If a line in the entries below includes "icon", pick it out and copy it.

**Collection entries:**
........

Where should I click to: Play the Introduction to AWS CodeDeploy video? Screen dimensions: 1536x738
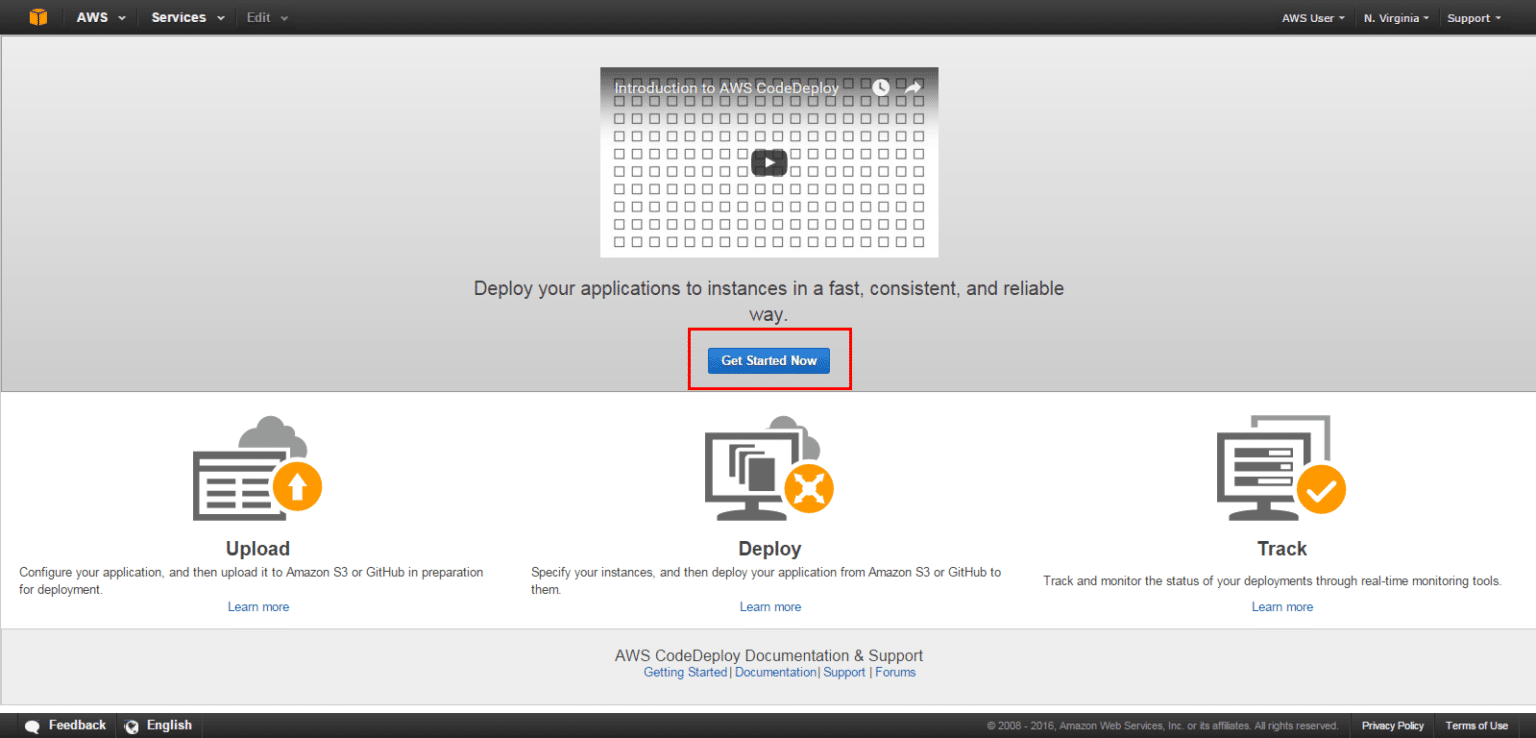768,162
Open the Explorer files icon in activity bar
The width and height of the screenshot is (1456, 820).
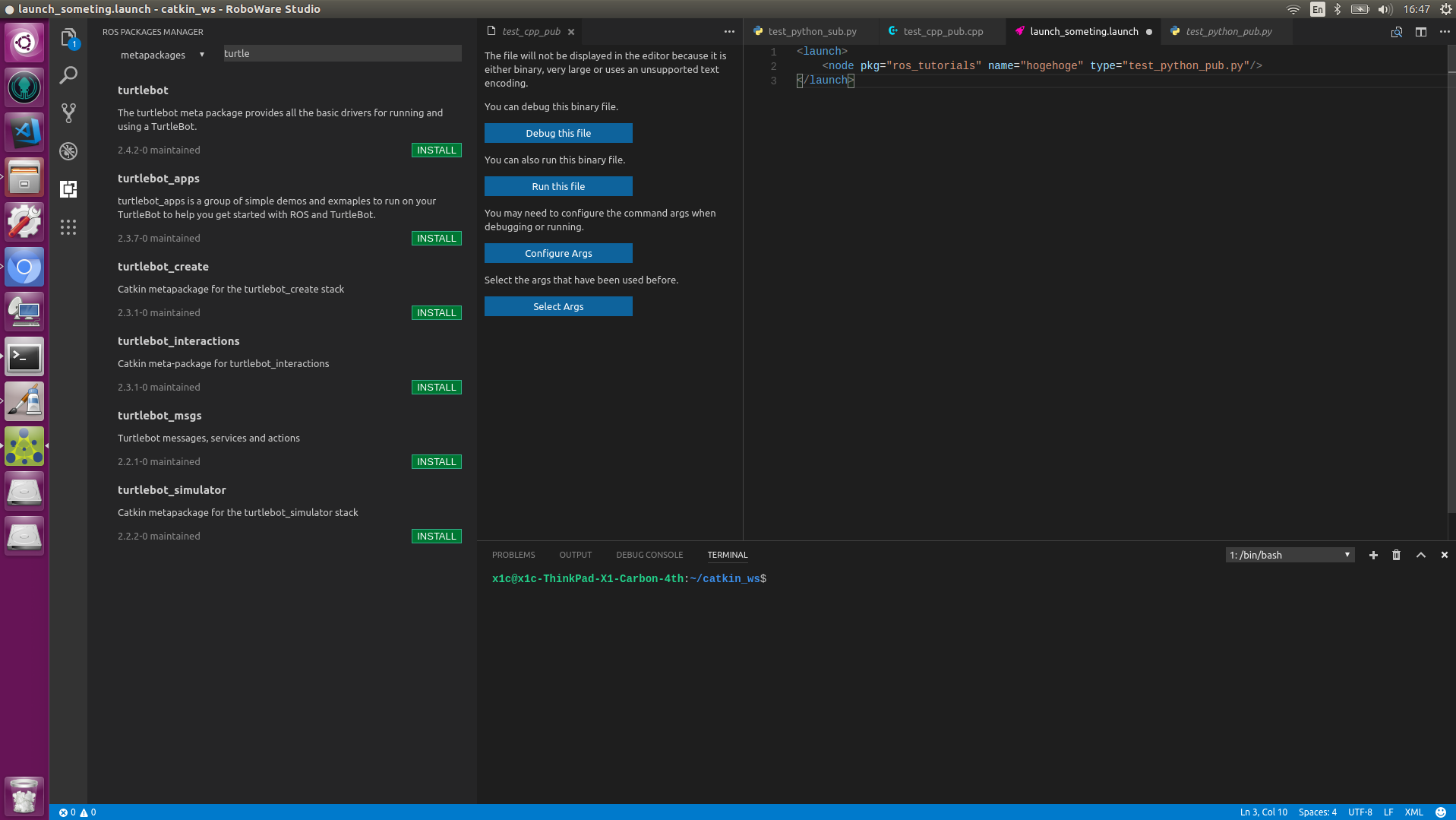(x=68, y=37)
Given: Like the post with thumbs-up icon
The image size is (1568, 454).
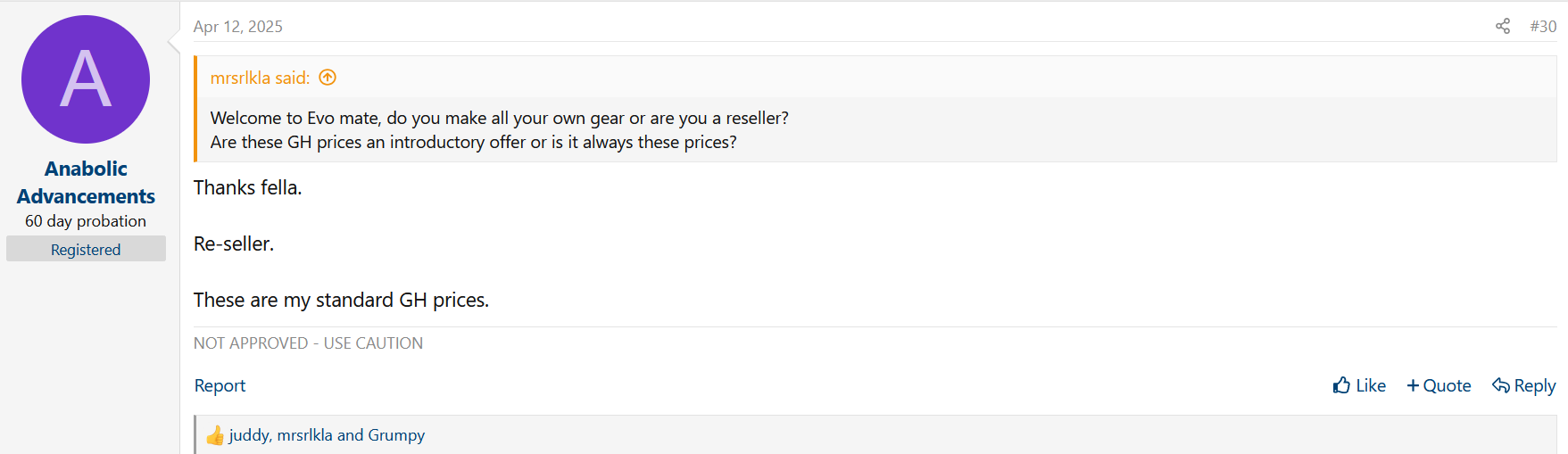Looking at the screenshot, I should click(x=1359, y=385).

........

**SOLUTION FOR THIS EXERCISE:**
Open the Explorer files icon in activity bar
Given: Like the post with thumbs-up icon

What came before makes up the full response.